Z różnych miejsc świata – w tym m.in. z Kolumbii i Wielkiej Brytanii zaczęły nadciągać, uwiarygadniane przez policję informacje, jakoby wyzwanie doprowadziło do śmierci dzieci. Przykładowo, służby z miasta Barbosa w Kolumbii podejrzewały, że wyzwanie Momo może być odpowiedzialne za śmierć 12-letniej dziewczynki i 16-letniego chłopca. Dzieci znały się, a ich samobójstwa nastąpiły w odstępie zaledwie 48 godzin. Miejscowa policja ostrzegała rodziców przed niebezpiecznym trendem.
Czytaj też:
Lalka Momo obwiniana o śmierć kolejnej dwójki dzieci
Momo na YouTube?
Nowa fala zainteresowania wyzwaniem pojawiła się w Wielkiej Brytanii w lutym tego roku. Pojawiły się informacje, że lalka Momo pojawiła się w materiałach na YouTube między odcinkami Świnki Peppy. O wyzwaniu stało się ponownie głośno w mediach, a także na portalach społecznościowych, w tym w grupach skupiających rodziców.
Eksperci radzą jednak, by nie panikować. Organizacja Samarytanie zajmująca się świadczeniem wsparcia emocjonalnego osobom, które mogą popełnić samobójstwo oraz NSPCC, stowarzyszenie skupiające się na ochronie dzieci przed przemocą i okrucieństwem, twierdzą, że to jedynie plotki. Ich przedstawiciel przekonują, że nie ma dowodów, by wyzwanie lalki Momo doprowadziło do sytuacji, w której ktokolwiek zrobiłby sobie krzywdę. Zdaniem specjalistów, bardziej szkodliwe jest rozprzestrzenianie się plotki, które może dać zachętę do przemocy i samookaleczenia. NSPCC podkreśla, że otrzymało więcej telefonów od mediów, niż zaniepokojonych rodziców, których dzieci rzeczywiście zetknęłyby się z wyzwaniem.
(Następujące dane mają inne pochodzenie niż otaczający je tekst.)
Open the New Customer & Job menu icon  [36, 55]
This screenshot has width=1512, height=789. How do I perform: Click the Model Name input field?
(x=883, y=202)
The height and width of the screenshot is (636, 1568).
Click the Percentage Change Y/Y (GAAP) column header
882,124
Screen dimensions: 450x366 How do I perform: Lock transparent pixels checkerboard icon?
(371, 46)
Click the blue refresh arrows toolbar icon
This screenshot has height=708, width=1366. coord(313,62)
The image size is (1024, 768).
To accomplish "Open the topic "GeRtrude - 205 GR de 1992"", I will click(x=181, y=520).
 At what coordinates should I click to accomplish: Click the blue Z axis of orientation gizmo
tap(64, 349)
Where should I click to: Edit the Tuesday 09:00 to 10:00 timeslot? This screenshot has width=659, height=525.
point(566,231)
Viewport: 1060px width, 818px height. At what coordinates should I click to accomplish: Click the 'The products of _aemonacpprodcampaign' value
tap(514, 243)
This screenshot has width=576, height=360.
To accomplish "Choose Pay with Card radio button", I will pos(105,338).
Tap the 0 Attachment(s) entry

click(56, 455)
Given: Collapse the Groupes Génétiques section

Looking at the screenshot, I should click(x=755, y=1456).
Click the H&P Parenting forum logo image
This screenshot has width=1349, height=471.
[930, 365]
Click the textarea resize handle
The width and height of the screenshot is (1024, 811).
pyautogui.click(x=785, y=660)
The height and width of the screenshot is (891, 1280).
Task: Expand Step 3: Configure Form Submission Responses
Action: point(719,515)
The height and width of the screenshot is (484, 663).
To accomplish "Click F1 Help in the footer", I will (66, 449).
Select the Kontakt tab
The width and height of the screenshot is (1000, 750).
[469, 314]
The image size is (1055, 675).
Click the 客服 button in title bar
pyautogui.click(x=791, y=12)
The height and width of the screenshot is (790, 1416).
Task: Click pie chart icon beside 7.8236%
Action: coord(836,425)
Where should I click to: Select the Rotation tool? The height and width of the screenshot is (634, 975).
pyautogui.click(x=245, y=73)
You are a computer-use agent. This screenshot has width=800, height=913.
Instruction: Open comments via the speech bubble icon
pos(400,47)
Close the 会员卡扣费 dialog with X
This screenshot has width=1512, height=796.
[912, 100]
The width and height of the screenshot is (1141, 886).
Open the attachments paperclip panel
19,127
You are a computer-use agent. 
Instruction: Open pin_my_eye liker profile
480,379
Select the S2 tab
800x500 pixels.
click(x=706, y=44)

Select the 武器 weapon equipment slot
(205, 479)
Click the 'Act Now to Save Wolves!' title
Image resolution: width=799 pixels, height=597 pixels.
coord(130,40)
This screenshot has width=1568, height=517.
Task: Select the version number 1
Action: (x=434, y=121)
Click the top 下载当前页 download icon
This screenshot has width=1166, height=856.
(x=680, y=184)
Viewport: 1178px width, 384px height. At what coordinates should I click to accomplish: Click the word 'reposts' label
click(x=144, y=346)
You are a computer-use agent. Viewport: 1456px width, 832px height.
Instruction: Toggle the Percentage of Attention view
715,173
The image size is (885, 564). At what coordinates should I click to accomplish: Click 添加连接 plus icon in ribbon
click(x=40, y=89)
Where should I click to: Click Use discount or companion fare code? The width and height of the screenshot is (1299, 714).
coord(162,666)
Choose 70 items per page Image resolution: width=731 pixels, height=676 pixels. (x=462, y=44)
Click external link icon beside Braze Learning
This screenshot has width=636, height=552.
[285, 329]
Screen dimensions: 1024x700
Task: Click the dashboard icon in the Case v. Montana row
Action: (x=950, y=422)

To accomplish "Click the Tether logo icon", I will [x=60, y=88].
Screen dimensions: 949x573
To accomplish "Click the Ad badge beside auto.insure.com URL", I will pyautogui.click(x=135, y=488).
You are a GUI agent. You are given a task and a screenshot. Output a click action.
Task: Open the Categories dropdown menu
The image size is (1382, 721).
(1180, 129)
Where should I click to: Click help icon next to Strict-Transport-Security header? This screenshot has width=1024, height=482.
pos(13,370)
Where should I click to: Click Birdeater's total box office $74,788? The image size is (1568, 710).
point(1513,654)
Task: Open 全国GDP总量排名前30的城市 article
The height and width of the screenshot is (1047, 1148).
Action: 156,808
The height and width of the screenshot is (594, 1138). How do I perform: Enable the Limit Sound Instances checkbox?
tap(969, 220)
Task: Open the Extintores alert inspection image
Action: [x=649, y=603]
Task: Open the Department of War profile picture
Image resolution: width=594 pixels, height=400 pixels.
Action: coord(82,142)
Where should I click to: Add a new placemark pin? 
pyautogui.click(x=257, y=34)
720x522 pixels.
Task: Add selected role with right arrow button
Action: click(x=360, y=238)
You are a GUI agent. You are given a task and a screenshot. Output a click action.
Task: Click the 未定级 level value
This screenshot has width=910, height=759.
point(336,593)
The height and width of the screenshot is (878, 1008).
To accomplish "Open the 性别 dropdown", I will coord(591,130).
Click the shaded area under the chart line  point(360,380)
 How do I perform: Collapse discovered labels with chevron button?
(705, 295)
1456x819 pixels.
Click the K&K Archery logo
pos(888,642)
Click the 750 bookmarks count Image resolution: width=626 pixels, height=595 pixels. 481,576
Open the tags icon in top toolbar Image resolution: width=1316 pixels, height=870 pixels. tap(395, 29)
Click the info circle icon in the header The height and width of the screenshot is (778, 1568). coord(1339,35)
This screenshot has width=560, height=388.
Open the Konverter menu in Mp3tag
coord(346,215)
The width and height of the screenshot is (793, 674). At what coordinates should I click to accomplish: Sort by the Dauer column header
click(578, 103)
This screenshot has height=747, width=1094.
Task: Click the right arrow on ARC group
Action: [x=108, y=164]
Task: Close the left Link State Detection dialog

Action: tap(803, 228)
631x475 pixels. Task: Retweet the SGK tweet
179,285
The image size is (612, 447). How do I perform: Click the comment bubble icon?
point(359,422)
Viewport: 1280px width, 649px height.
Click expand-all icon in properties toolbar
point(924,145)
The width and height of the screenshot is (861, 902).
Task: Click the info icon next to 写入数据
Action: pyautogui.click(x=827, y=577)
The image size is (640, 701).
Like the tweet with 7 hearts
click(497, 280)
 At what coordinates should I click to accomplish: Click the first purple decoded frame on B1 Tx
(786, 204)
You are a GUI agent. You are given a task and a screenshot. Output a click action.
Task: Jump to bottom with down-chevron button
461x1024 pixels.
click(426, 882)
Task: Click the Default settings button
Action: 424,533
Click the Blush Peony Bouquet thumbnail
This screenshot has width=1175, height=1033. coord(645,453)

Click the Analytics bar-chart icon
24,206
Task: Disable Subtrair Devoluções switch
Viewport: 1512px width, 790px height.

W podobnym tonie wypowiadają się Samarytanie. „Te historie, które pojawiają się w mediach, są nagłaśniane i wywołują panikę, czym stwarzają zagrożenie dla podatnych na nie ludzi” – brzmi oświadczenie grupy. „Obecnie nie mamy żadnych zweryfikowanych dowodów w naszym kraju ani poza nim, które łączyłyby Momo z samobójstwem” – dodano.